//In Aspromonte vive la quercia millenaria

In Aspromonte vive la quercia millenaria

di | 2020-12-13T06:51:17+01:00 13-12-2020 6:53|Top Blogger|0 Commenti

Demetra merita la copertina di una rivista specializzata. Demetra è un albero che grazie agli studi del professor Gianluca Piovesan, ordinario di Scienze forestali all’Università degli Studi della Tuscia a Viterbo, salta alla ribalta della cronaca per la sua veneranda età di 934 anni. Una rovere (Qercus petraea) che vive sulle cime selvagge dell’Aspromonte e che per questo suo record è finita sulla copertina di Ecology, pubblicazione della Ecological Society nel mese di dicembre.
E a oggi risulta la latifoglia di clima temperato e boreale più vecchia del Pianeta.

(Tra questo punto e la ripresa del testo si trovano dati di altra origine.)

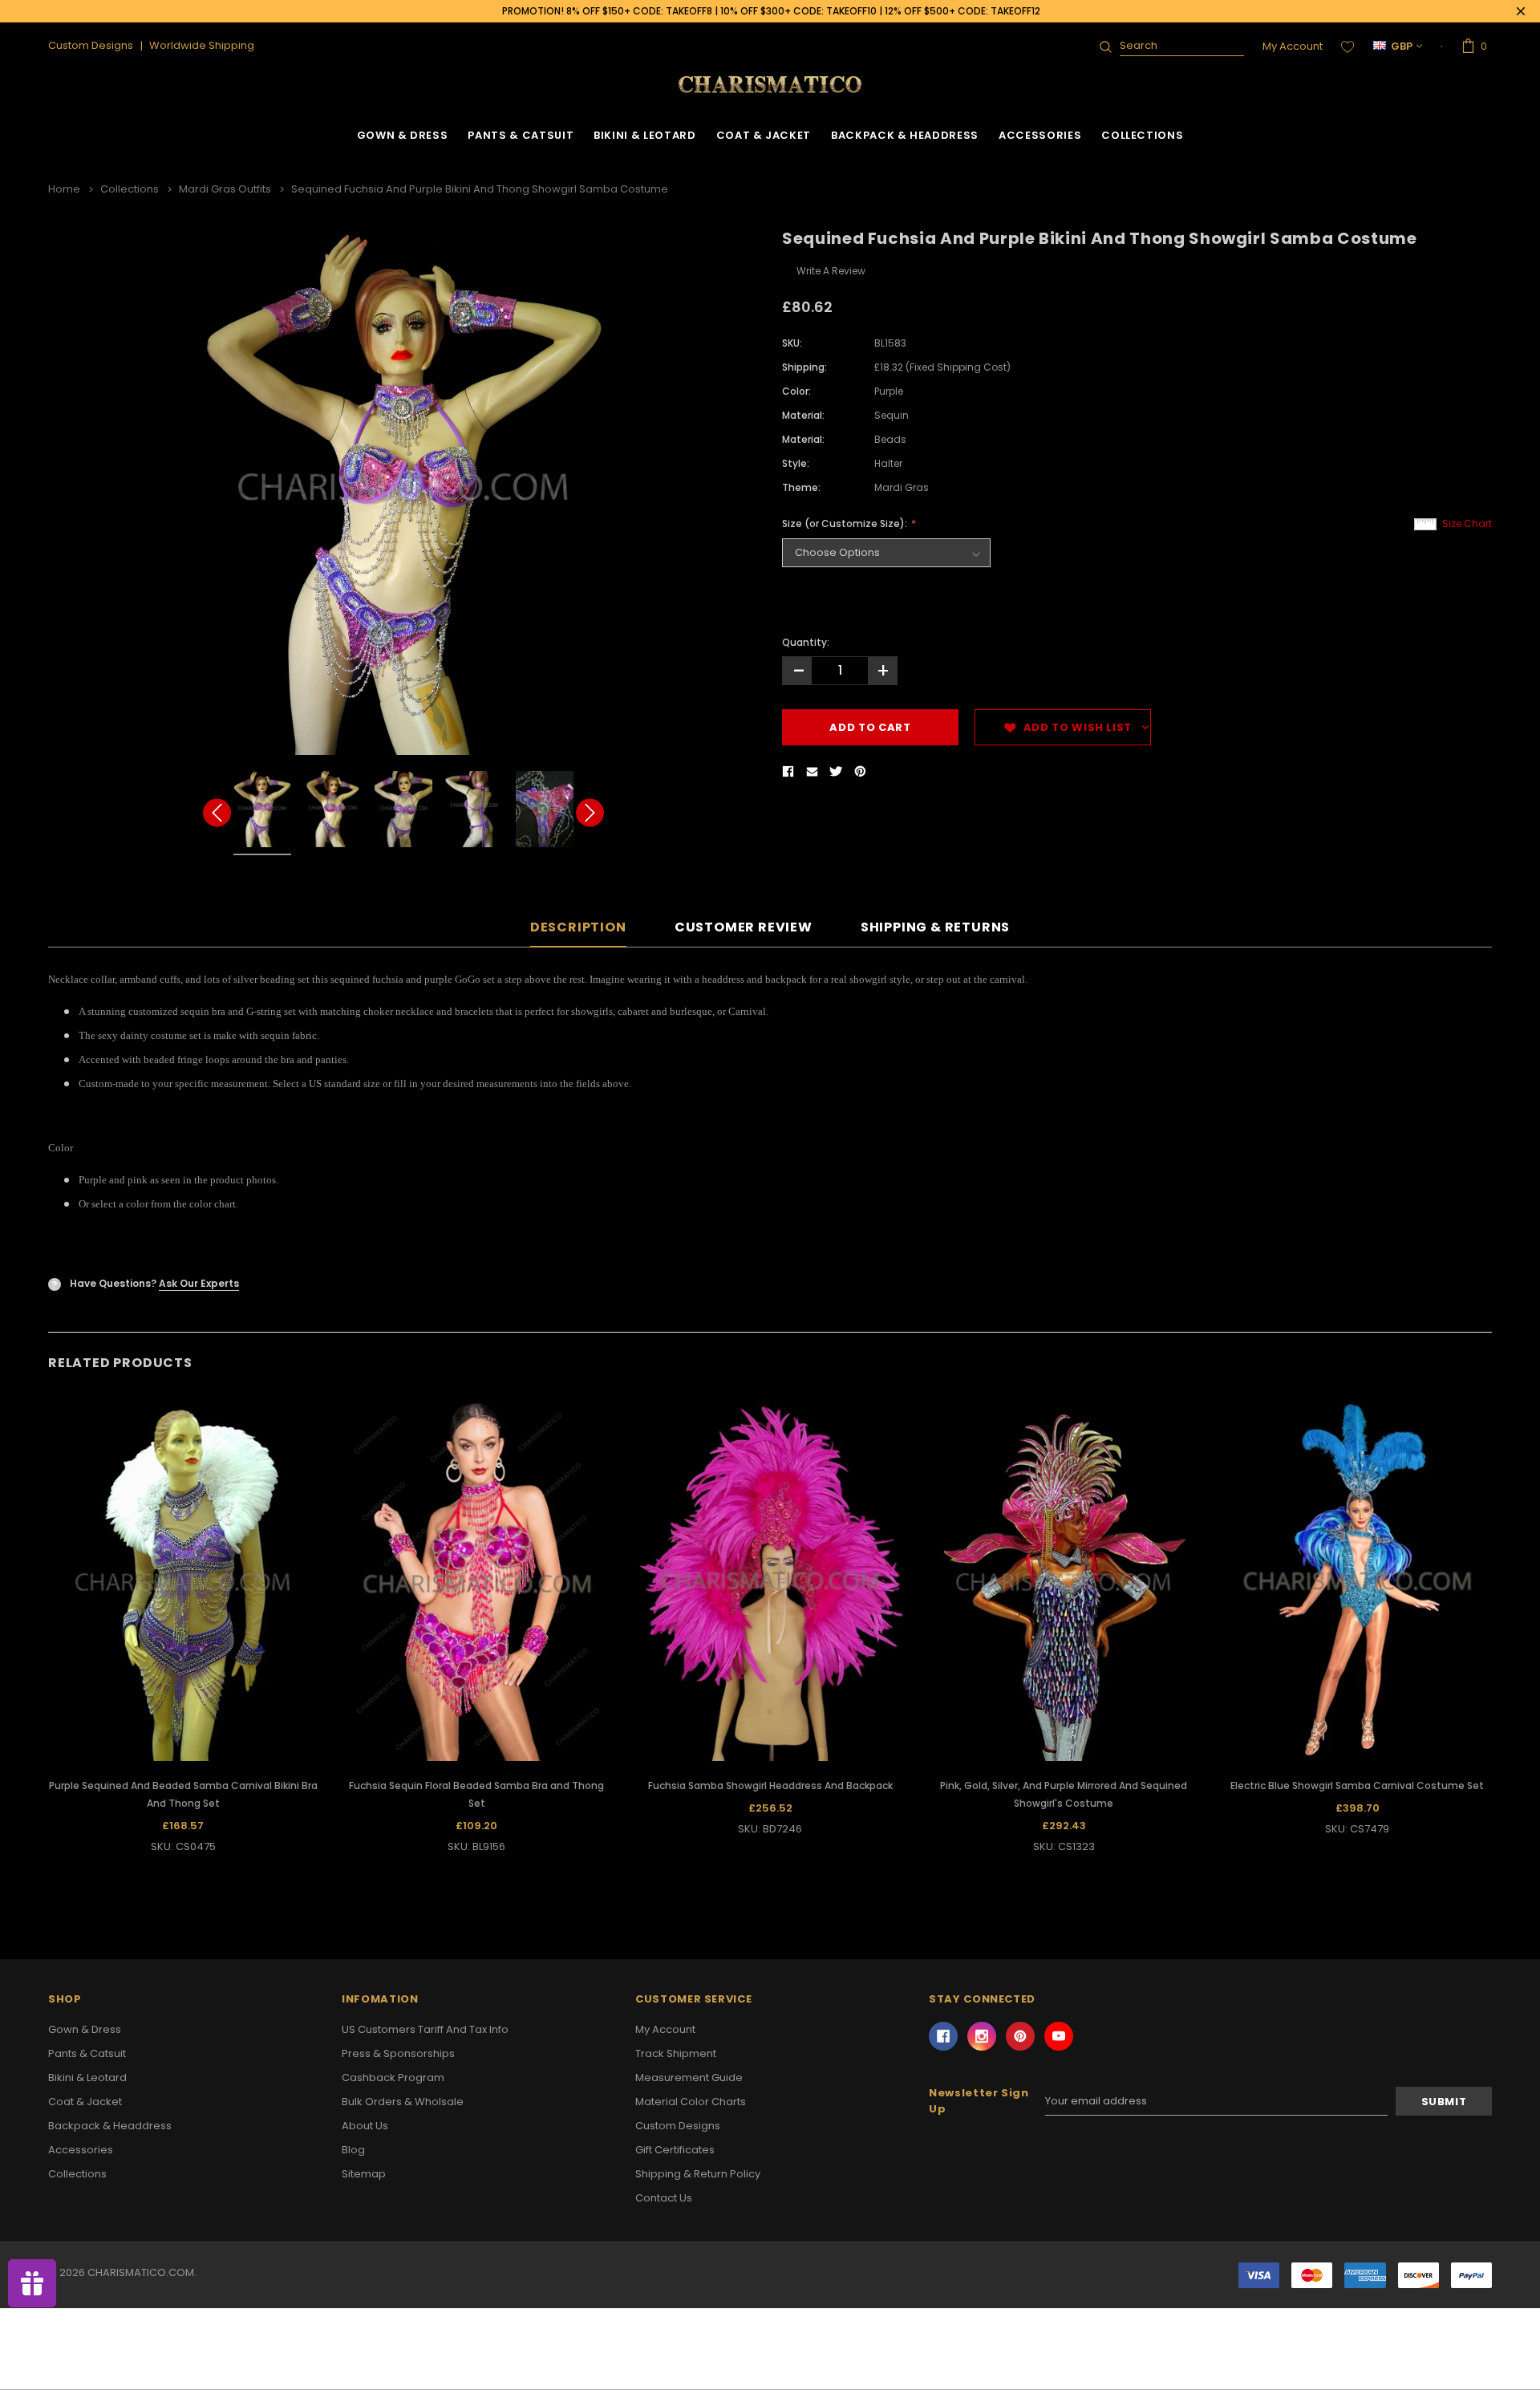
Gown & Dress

Il professor Gianluca Piovesan

La localizzazione e la datazione con il radiocarbonio di questa quercia straordinaria è il risultato di una lunga attività di ricerca coordinata dal laboratorio di Dendrologia dell’Università della Tuscia in collaborazione con il Parco nazionale d’Aspromonte, il Centro di Fisica Applicata, Datazione e Diagnostica (CEDAD) dell’Università del Salento e l’Università di Madrid.
Oltre a Demetra il team coordinato dal professor Piovesan ha rilevato la presenza in quel territorio di altri 4 esemplari di rovere decisamente antichi. La quercia più giovane, anche questa datata al radiocarbonio, è risultata avere ben 570 anni. Tutti e cinque gli alberi vivono su scoscesi pendii rocciosi, isolati e oltretutto difficili da raggiungere. Una condizione che sicuramente li ha preservati in tutto questo tempo.
“La mirabile età di Demetra – afferma il professor Piovesan – dimostra che longevità di un millennio sono raggiungibili anche dalle angiosperme di clima temperato nelle montagne del Mediterraneo. Studiare la longevità degli alberi in risposta ai cambiamenti climatici in ambienti diversi è una priorità di ricerca sia per la conservazione della natura sia per le strategie di mitigazione del cambiamento climatico”.
Le ricerche di Gianluca Piovesan hanno portato a interessanti risultati anche in altri campi. “Studiare la longevità degli alberi in risposta ai cambiamenti climatici in ambienti diversi – afferma infatti – è una priorità di ricerca sia per la conservazione della natura sia per le strategie di mitigazione del cambiamento climatico”.
E da questi risultati emerge chiaramente che i parchi naturali, in questo caso specifico quelli dell’Aspromonte, della Sila e del Pollino, rappresentano degli hotspot di biodiversità mediterranea per la ricerca e che quindi meritano di essere custoditi e tutelati. L’istituzione delle aree protette ha consentito di preservare foreste vetuste e specie a rischio che trovano in alberi antichi il loro habitat, come alcuni coleotteri.
Il professor Piovesan ne è convinto: “Ciò che emerge sempre con maggiore evidenza è che gli ecosistemi forestali di montagna nelle regioni temperate e boreali, dove vivono gli alberi più antichi della Terra, hanno un valore conservazionistico rilevante”. Da qui la proposta. “In un recente lavoro con Alessandro Chiarucci dell’Università di Bologna pubblicato su Conservation Biology – conclude – abbiamo sottolineato la necessità di mappare tutti gli ecosistemi forestali di elevata naturalità nei diversi biomi del mondo al fine di proteggerli e raggiungere così gli obiettivi dell’Agenda 2030 delle Nazioni Unite per lo Sviluppo Sostenibile”.